Name your two players or teams, choose best-of-3 or best-of-5 sets, and start tapping the point button for whoever wins each rally. The board walks through the real point sequence of love, 15, 30, and 40, switching to deuce once both sides reach 40-40 and requiring a two-point clear advantage to close out the game, exactly like on-court rules demand. Games accumulate toward a set win at six games with a two-game margin, and if the set reaches six games apiece the board automatically drops into a first-to-seven, win-by-two tiebreak with serve rotating correctly after the opening point and then every two points after that. A serve dot shows who's serving at all times, completed sets log below the score, and the match locks with a winner banner the moment enough sets are won for the chosen format.

Frequently asked questions

How does deuce and advantage work on this scoreboard?

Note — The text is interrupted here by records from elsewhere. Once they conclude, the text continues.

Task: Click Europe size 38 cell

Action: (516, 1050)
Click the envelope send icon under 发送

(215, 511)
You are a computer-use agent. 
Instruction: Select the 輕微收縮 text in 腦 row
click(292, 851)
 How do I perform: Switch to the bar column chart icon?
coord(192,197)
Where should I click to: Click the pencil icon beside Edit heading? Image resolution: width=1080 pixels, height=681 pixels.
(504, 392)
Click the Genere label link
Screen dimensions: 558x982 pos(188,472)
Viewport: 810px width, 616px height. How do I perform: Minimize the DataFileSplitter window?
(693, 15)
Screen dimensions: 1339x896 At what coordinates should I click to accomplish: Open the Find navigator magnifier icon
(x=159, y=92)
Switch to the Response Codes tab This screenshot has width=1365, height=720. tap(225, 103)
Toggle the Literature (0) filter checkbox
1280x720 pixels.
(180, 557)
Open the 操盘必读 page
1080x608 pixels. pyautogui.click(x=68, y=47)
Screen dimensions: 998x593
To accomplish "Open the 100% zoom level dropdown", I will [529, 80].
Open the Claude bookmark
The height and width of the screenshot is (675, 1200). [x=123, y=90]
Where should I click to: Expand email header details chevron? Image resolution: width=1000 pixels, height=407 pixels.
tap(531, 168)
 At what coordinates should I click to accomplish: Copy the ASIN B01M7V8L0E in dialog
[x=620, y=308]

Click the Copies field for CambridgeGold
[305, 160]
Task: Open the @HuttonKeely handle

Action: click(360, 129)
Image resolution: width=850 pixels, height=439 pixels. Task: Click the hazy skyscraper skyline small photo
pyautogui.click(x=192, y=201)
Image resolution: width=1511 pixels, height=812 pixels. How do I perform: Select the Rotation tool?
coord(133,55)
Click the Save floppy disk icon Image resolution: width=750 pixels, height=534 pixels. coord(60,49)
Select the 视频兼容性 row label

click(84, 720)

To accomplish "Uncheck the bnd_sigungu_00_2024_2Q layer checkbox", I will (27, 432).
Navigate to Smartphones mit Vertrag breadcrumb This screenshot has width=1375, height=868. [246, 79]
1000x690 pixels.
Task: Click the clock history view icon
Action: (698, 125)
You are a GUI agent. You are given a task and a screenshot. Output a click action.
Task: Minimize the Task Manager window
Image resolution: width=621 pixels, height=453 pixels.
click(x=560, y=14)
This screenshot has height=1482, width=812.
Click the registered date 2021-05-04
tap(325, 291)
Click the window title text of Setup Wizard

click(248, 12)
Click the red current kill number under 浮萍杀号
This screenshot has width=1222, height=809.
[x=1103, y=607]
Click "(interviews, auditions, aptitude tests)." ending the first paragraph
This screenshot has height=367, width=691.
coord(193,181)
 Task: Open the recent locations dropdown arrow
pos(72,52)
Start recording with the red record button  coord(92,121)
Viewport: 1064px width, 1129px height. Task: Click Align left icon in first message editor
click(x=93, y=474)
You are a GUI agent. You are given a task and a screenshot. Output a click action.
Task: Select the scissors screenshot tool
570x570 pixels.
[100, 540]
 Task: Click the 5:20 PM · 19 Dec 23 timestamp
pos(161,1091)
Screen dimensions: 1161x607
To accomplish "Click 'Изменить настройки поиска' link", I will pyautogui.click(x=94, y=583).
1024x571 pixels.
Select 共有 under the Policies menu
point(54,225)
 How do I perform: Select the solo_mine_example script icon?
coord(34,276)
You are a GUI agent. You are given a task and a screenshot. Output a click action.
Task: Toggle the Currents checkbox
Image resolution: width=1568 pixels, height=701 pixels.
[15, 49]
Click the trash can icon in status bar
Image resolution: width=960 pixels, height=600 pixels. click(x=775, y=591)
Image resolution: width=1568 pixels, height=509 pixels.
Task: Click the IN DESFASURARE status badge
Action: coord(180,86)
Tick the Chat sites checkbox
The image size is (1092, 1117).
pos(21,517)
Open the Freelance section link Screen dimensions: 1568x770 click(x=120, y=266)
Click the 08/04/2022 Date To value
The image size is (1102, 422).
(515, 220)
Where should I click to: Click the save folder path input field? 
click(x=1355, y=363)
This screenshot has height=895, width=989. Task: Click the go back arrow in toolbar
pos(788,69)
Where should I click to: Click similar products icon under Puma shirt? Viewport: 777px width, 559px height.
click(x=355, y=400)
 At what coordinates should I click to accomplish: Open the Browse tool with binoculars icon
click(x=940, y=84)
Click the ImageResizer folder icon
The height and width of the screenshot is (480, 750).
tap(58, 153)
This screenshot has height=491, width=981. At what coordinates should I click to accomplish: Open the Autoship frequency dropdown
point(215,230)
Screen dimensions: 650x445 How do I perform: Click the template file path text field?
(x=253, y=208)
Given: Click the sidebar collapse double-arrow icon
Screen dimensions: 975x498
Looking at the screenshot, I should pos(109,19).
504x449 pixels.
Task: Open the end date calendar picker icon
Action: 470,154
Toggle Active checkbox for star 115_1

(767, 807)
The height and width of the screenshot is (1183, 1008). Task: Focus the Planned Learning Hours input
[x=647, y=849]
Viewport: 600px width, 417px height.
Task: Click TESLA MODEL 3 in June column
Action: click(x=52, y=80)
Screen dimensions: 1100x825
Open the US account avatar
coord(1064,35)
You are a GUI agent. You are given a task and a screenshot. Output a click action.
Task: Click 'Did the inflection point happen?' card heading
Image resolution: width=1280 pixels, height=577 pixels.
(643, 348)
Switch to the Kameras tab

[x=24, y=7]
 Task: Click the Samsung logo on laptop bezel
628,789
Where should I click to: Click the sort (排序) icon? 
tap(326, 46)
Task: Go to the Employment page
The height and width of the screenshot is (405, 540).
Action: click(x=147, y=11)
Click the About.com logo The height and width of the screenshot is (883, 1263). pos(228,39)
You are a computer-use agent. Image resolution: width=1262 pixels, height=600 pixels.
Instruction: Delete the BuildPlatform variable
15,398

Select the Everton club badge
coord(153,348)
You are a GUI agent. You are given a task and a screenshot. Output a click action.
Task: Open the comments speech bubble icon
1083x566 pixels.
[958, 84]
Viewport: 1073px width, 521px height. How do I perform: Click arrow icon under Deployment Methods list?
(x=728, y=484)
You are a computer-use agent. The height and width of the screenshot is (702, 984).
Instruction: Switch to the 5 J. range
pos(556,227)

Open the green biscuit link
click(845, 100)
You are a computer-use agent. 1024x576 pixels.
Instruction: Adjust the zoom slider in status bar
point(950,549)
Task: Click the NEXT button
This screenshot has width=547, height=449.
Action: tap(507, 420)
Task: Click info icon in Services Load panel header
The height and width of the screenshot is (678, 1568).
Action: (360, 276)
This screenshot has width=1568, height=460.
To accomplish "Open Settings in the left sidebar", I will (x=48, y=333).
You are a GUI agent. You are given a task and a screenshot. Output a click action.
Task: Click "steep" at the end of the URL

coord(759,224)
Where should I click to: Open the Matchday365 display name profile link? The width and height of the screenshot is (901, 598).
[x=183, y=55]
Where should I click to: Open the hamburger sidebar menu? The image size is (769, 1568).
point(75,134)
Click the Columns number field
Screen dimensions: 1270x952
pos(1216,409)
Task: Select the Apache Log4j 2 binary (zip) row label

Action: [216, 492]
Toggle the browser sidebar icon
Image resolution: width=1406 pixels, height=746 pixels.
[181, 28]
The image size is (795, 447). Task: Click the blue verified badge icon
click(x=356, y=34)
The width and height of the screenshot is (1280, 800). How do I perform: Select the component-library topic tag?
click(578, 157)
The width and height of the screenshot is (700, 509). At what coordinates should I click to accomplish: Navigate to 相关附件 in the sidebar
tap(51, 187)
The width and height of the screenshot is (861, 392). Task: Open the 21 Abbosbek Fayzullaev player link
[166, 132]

Once both players reach 40, the display switches to Deuce. The next point earned gives that player Advantage; if they win the following point too they take the game, but if their opponent scores instead the board returns to Deuce — a player always needs two points in a row from deuce to win the game.
When does a tiebreak start and how is it scored?
If a set reaches six games apiece, the board switches to a tiebreak automatically instead of continuing normal games. Tiebreak points are counted 1, 2, 3 and so on, the tiebreak is won by whoever reaches seven points with at least a two-point lead, and the set is then recorded as 7-6.
How does serve rotate during a tiebreak?
The player who would have served the next game serves the tiebreak's first point alone, then serve switches to the other player for the next two points, and continues alternating every two points until the tiebreak — and the set — is decided.